Um die Schuldenquote bis 2020 auf 120 Prozent zu senken, empfiehlt sie einen Schuldenschnitt für die öffentlichen Gläubiger Griechenlands. Zu Beginn des Jahres hatten bereits die privaten Gläubiger auf 53,5 Prozent des Nominalwerts ihrer Anleihen verzichtet und dafür Bürgschaften von der EU erhalten. Lagardes Pläne sehen vor, dies nun auch auf die Kredite der Euroländer, der EZB sowie des IWF auszudehnen.

Ein solcher Schuldenschnitt würde die Haushalte der beteiligten Länder direkt belasten. Waren alle bisherigen Hilfszahlungen in Form von Krediten gewährt worden, müsste das Geld bei einem Schuldenschnitt real abgeschrieben werden. Allein den deutschen Haushalt würde eine solche Maßnahme um bis zu 17,5 Milliarden Euro belasten.

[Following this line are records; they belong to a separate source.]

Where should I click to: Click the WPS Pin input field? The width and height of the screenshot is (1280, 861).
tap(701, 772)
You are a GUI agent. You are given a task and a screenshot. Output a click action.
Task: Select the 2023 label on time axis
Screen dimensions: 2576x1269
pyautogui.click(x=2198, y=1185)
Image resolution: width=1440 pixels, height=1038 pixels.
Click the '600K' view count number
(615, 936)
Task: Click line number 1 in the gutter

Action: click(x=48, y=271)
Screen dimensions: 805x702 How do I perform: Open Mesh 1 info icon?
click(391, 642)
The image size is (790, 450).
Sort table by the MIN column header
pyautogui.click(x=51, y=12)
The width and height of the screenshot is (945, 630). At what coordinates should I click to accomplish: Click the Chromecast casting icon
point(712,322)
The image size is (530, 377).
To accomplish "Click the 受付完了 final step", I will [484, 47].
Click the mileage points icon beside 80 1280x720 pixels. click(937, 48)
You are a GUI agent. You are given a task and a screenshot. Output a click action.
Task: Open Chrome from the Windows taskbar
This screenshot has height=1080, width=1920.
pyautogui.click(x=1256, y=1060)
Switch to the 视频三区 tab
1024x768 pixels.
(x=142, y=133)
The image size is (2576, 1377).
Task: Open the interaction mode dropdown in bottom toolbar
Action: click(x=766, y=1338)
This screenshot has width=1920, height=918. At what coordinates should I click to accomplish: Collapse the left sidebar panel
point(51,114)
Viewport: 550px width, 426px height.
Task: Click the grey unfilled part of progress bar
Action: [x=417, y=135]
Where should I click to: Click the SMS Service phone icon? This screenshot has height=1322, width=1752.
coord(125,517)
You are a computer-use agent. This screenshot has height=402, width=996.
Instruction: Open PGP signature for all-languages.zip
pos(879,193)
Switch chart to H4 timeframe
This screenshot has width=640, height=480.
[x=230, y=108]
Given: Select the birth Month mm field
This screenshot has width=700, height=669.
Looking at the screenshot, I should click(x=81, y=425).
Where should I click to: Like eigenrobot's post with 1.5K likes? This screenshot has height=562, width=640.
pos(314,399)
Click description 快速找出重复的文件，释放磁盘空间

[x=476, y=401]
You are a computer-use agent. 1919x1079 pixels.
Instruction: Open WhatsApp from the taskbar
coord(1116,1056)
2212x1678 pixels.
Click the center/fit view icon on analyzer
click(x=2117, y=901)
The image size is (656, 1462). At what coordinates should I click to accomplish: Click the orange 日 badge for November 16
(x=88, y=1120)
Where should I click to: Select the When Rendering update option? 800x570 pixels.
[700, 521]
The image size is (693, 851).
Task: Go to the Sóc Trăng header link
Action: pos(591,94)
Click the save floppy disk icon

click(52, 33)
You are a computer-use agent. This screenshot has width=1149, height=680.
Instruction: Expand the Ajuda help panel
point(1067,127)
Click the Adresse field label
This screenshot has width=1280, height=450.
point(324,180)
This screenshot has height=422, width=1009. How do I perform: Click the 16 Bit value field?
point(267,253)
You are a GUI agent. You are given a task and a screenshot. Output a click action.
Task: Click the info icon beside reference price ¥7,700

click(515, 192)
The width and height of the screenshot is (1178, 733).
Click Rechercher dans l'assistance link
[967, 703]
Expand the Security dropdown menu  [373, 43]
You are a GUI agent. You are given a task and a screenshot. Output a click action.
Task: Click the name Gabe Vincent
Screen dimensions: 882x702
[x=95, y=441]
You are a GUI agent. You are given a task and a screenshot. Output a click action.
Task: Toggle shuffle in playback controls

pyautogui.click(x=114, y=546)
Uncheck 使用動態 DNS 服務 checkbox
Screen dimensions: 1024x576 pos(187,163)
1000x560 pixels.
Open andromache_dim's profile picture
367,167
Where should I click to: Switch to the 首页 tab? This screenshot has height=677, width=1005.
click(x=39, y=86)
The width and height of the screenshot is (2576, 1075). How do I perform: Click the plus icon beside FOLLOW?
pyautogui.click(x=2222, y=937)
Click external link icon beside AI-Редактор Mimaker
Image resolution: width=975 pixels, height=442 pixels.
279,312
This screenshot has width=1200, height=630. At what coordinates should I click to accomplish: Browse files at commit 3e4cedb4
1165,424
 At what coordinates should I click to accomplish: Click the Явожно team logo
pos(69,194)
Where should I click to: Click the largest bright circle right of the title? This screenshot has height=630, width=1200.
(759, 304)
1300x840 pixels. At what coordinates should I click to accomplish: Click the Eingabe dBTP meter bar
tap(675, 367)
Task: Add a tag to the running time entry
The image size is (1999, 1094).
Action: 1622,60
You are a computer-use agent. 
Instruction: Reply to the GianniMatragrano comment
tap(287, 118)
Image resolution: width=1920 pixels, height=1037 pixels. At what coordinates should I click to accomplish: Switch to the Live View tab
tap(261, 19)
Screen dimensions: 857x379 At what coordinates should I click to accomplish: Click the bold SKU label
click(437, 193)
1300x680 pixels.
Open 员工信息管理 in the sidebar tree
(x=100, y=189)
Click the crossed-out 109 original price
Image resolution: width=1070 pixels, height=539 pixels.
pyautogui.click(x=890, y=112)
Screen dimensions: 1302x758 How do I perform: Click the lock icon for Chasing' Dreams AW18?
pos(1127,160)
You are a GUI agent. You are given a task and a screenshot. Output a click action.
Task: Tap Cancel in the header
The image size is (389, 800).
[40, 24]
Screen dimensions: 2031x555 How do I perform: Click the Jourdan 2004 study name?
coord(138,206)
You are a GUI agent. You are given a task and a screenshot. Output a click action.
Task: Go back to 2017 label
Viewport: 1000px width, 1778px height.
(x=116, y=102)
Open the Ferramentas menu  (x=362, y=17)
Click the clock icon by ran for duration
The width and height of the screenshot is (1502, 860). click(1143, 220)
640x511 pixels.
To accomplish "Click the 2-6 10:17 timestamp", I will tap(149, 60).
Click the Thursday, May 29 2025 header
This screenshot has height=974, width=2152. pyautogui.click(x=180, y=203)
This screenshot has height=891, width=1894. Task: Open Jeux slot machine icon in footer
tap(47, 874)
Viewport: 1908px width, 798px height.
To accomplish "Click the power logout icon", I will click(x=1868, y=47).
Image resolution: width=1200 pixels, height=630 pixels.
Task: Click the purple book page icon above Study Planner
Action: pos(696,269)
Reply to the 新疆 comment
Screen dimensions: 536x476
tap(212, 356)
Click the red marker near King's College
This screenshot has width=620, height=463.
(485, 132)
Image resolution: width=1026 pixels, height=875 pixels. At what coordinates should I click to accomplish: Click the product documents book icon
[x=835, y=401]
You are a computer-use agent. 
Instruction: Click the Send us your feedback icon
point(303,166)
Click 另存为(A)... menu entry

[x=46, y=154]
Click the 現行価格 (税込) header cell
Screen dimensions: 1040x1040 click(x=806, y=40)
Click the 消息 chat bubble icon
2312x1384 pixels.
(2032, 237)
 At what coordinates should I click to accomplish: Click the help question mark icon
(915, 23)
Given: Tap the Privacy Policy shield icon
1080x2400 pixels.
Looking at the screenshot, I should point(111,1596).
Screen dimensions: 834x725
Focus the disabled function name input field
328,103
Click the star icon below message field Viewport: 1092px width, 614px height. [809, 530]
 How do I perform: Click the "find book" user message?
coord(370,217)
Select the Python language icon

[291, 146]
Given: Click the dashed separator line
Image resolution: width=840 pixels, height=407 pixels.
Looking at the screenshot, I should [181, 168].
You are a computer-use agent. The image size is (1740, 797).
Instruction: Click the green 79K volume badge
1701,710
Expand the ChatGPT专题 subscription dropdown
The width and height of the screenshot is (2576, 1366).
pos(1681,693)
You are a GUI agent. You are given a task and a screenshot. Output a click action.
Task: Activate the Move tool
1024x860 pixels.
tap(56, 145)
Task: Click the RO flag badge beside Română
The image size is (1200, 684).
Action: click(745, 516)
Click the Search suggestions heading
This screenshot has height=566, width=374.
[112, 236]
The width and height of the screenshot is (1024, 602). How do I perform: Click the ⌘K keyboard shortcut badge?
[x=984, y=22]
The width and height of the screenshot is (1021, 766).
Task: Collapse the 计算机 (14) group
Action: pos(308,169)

Der deutsche Finanzminister Wolfgang Schäuble hat diesen Plänen deshalb eine Absage erteilt. Der IWF, der stark von US-amerikanischen Interessen dominiert ist, will hingegen, dass die Schuldenkrise in Europa schnell stabilisiert wird, und ist nicht bereit, selbst weitere Gelder für die Griechenlandrettung aufzubringen. Schon beim zweiten Rettungspaket für Griechenland hat er sich stark zurückgezogen.

Bei allen Differenzen sind sich die Vertreter der Troika in einer Frage einig: dass die Kürzungen in Griechenland und in ganz Europa weitergehen und die Banken und Spekulanten auf Kosten der Arbeiter mit frischem Kapital versorgt werden sollen. Das ist das unmissverständliche Signal des Troika-Berichts.